Elgin Baylor was the NBA’s first superstar.
High flying and electrifying, Elgin Baylor dazzled the crowds all over the country with his athleticism and outrageous skills. He was a great scorer, ending his career with the highest points mark in a single game and also the highest points ever made in an NBA Finals game, a record that still stands today at 61. He was also a very good and under rated rebounder as well as being a fantastic passer of the ball. Along with Jerry West, Baylor formed one of the best duos in the history of the NBA.
Having spent all his playing time with the Lakers, Baylor is regarded as one of the best players for the franchise and was voted as one of the 50 Greatest players of the NBA. He went to 8 NBA Finals, but never won a title. Although post retirement his squad did win their first championship, Baylor was not playing at that time and was given an honorary winner’s ring.
Baylor was always a standout performer ever since his early days in school and college and in 1958 was drafted by the then Minneapolis Lakers as the No.1 draft pick. The Lakers had fallen from their pedestal since the retirement of the great George Mikan and were placed last in the NBA with a 19-53 record. The club was on the verge of dissolution when as a last resort, Baylor was signed and convinced to skip the final year of college to play in the pros.
The move paid instant dividends as the Lakers went on to play in the NBA Finals that same season, a feat remarkable in its own right. Baylor would win the rookie of the year and set the tone for the rest of his career. Although the Lakers were swept in the Finals, Baylor had made his mark. He would go on to make a further 7 appearances in the Finals, but he would be thwarted each time, mostly by their great rivals, the Celtics. It was at this time that the foundation for one of sport’s great rivalries was laid down as the Lakers and the Boston Celtics repeatedly clashed with each other, but the Celtics held the upper hand. Although the Lakers are widely acknowledged as a more talented side, the Celtics demonstrated a better team ethic to win multiple championships and overtake the Lakers as the most successful club in basketball.
Baylor was known for his high flying dunks and lay ups, his acrobatic finishes and moves. He repeatedly crossed the 60 point barrier in his early years in the league before a knee injury forced him to change his game.
He regularly averaged more than 30 points and 10 rebounds in a season. He held the record for points in a game at 71, breaking his own record of 64 before Wilt Chamberlain extended it to 100. He was the first real Small Forward, and laid the foundation for future generation of players like LeBron James, Michael Jordan and Oscar Robertson.

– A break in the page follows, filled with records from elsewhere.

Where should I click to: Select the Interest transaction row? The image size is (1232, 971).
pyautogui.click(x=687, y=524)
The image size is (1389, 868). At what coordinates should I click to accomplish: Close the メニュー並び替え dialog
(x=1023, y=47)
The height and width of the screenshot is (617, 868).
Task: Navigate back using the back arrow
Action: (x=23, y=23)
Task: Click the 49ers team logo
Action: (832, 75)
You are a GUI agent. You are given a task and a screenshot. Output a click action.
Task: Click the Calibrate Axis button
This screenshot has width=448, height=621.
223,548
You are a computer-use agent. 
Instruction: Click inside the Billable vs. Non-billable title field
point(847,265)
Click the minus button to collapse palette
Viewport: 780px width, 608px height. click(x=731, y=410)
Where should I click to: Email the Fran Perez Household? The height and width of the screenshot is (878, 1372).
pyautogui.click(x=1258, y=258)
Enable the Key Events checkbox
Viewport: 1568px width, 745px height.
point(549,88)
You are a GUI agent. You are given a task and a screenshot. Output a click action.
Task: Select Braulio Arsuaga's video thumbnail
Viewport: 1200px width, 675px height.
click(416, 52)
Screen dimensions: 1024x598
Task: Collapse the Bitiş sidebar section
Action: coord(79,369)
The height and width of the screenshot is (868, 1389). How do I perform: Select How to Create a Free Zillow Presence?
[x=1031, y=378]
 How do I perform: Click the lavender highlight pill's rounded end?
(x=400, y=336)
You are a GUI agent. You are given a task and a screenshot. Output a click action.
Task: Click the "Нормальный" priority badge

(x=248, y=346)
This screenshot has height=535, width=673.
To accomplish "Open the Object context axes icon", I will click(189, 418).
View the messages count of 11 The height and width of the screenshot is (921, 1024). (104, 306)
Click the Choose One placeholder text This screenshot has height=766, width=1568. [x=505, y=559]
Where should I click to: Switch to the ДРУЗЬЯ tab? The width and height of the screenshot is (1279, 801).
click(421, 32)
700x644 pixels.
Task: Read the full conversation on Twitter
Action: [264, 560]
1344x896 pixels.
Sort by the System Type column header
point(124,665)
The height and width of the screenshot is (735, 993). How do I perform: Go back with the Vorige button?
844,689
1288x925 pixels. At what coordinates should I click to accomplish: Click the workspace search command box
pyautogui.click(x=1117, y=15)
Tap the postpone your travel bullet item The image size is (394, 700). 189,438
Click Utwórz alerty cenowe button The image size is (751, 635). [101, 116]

Baylor was under sized for a small forward compared to the modern game, but his gifted passing made him a true legend. LeBron James and Oscar Robertson are two players who instantly come to mind when you think of players closely resembling the style of play demonstrated by Baylor. Oscar Robertson was an over sized guard and LeBron plays the Point Guard from a small forward position. Such tactics remind one of Elgin Baylor, who took control of this team and was one of the first under sized players to dominate the game of basketball in an era which was largely dominated by big centers.
Baylor remains one of the most highly respected players by his peers and served as the General Manager of the Los Angeles Clippers post retirement. He would also win an Executive of the Year award, sharing his gifts with another franchise.